I played around with it and found that you can expose a PCI part (like graphic card) directly to the guest OS and thous getting direct 3D support.
Phoronix: Microsoft Continues Improving Hyper-V For Linux
Microsoft continues publishing new Linux kernel patches for improving support of its Hyper-V virtualization hypervisor for Linux guests...
http://www.phoronix.com/vr.php?view=MTMyMjU
I played around with it and found that you can expose a PCI part (like graphic card) directly to the guest OS and thous getting direct 3D support.
Who is the real winner when Linux gets support for Hyper-V?
Is it Linux or Microsoft?
So this makes Linux run well as a guest on a Windows host.
How does Windows run as a guest on a Linux host?
Why not Server 2008 R2 support the same resolutions as Server 2012?Full HD 1920x1080 on Windows Server 2012 host, and 1600x1200 on Windows Server 2008 R2 or earlier.
Why just 1920x1080 and not 1920x1200 (16:10), I like that one.
edit: forget what I wrote.
Last edited by garegin; 03-09-2013 at 11:06 AM.
1) Because its two different OS's? Server 2012 is Win8, Server 2008 is Win7. MS did a lot of work with the kernel in Win8 in order to support phones, tablets, laptops, desktops and servers all with 1 kernel-- is it really that big of a shock that part of the improvements were related to the graphics stack?
The VirtualBox module is not tainted and it never was; this is false information. Why does Phoronix keep spreading this rumour? Is it something political?
The patch to taint the module, that was proposed on 6:th October 2011 by Dave Jones, was never accepted. The proposal only lead to a discussion of the module on the kernel mailing list.
Last edited by Ststst; 03-09-2013 at 03:58 PM. Reason: Added some information
Microsoft keeps improving Linux support for Hyper-V since there is a demand for Linux. However, I can't see Microsoft making any effort to support Windows to run on Xen or KVM, no drivers no nothing!
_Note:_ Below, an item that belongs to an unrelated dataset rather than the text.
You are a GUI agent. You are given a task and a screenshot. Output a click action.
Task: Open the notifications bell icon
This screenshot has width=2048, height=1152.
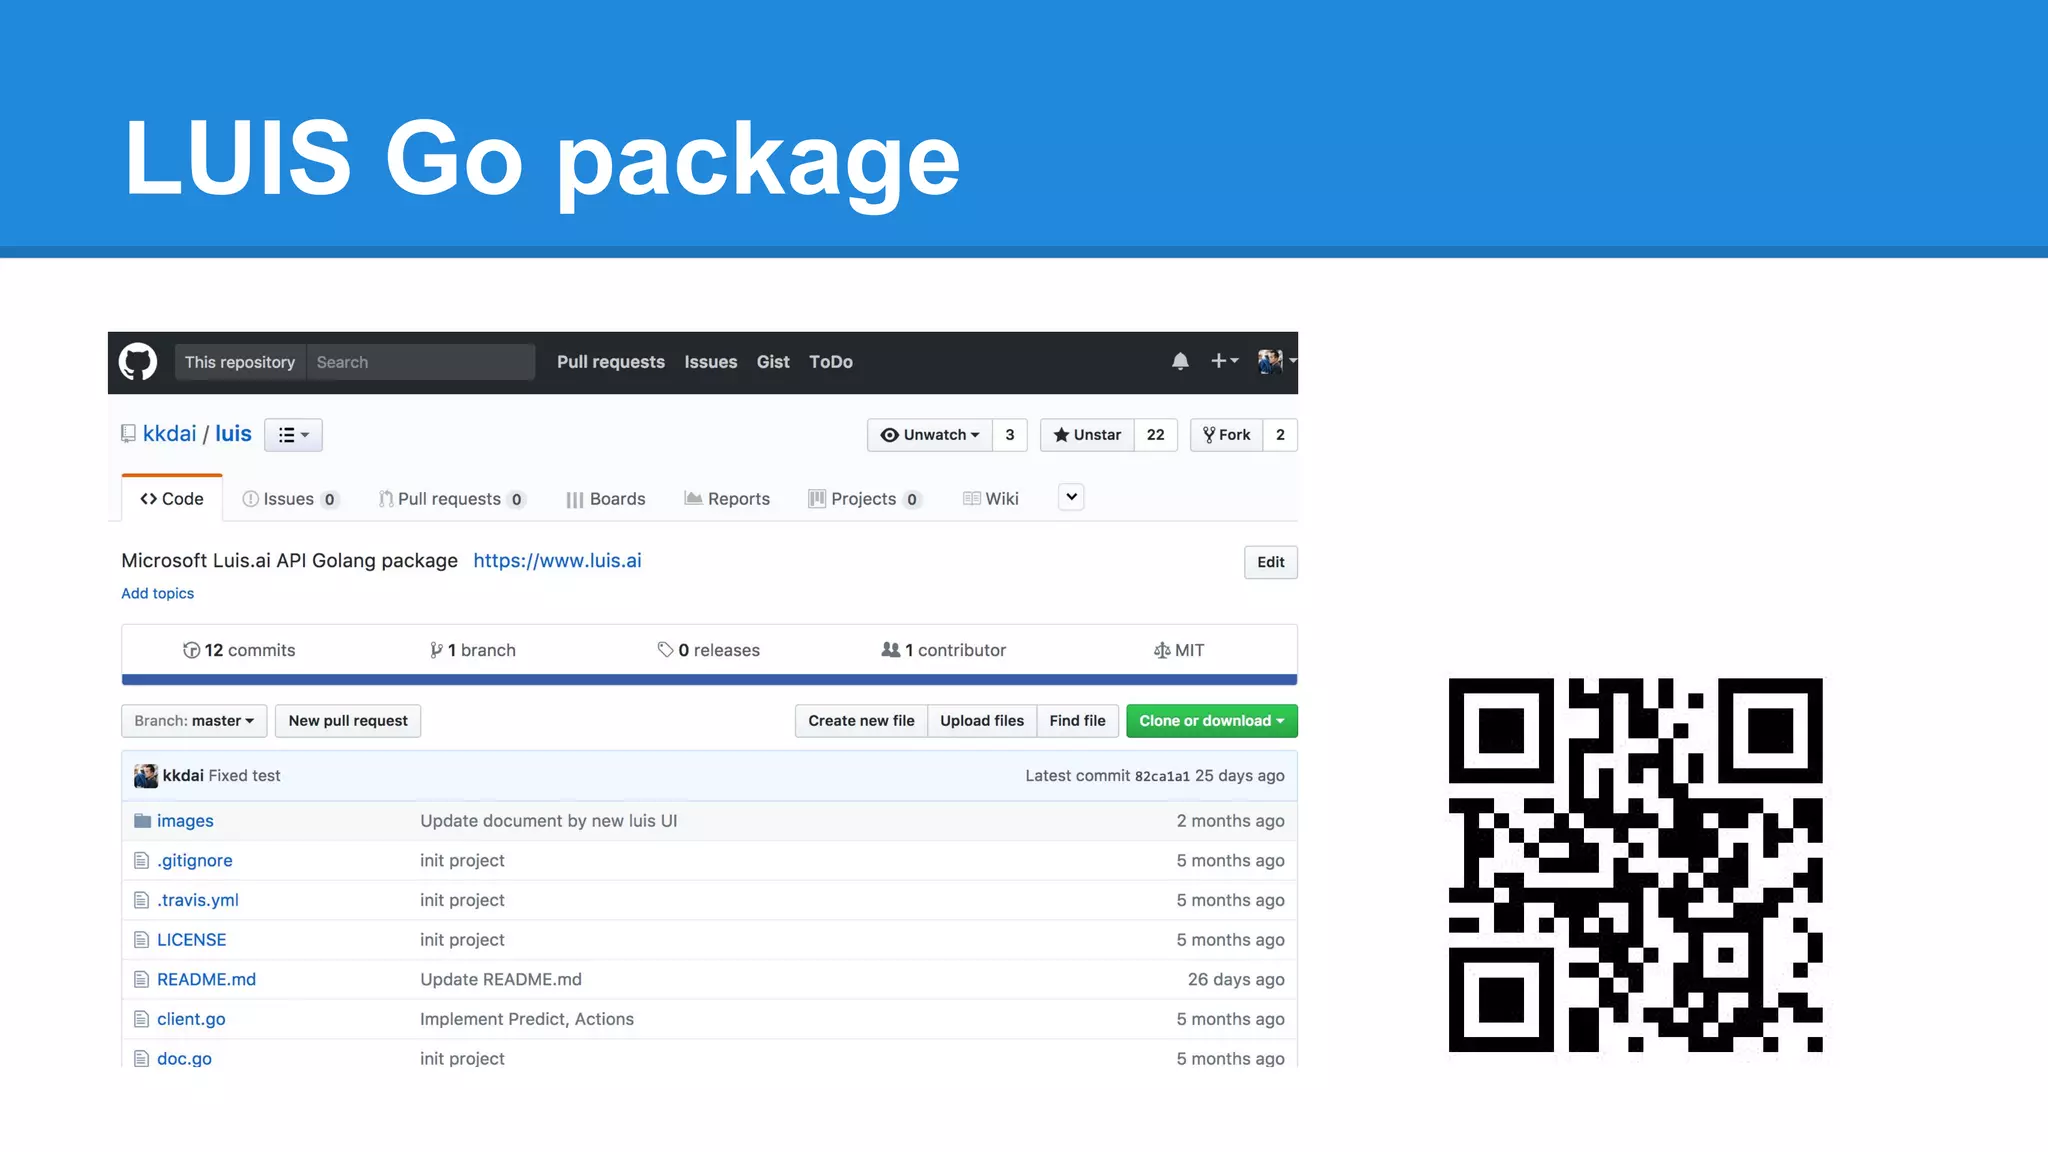pos(1180,361)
Of course they don't - they want to push their Hyper-V and prevent us from using Linux as the OS that runs the VMs.
This is a very dangerous development and I don't see anything good about it. If corporate users indeed consolidate their servers and fall into the Microsoft/Hyper-V trap, it will slowly but surely kill Linux in the server world. What will be left of it is a Microsoft monopoly.
I don't think this would be a good thing for users. It would be also irresponsible of IT managers to go that way - putting all the cards on a single vendor. Let alone the security "black hole" such closed source OS software presents.
To sum it up: Microsoft is hijacking the Linux kernel to push Windows and Hyper-V, yet offer nothing in return.
@phoronix: Michael, why haven't you mentioned Xen in your article? It's at least as valid an alternative to Hyper-V, or Vmware, as KVM is. In fact, in terms of scalability, life migration, performance, versatility, etc. Xen deserves a lot more mention.
Last edited by powerhouse; 03-16-2013 at 07:11 AM.
What about Parallels? I've seen in all the VMWare vs Parallels reviews that Paralles beats VMWare, even in 3D acceleration.I personally use VMware's products on a day-to-day basis on Linux and OS X to great success.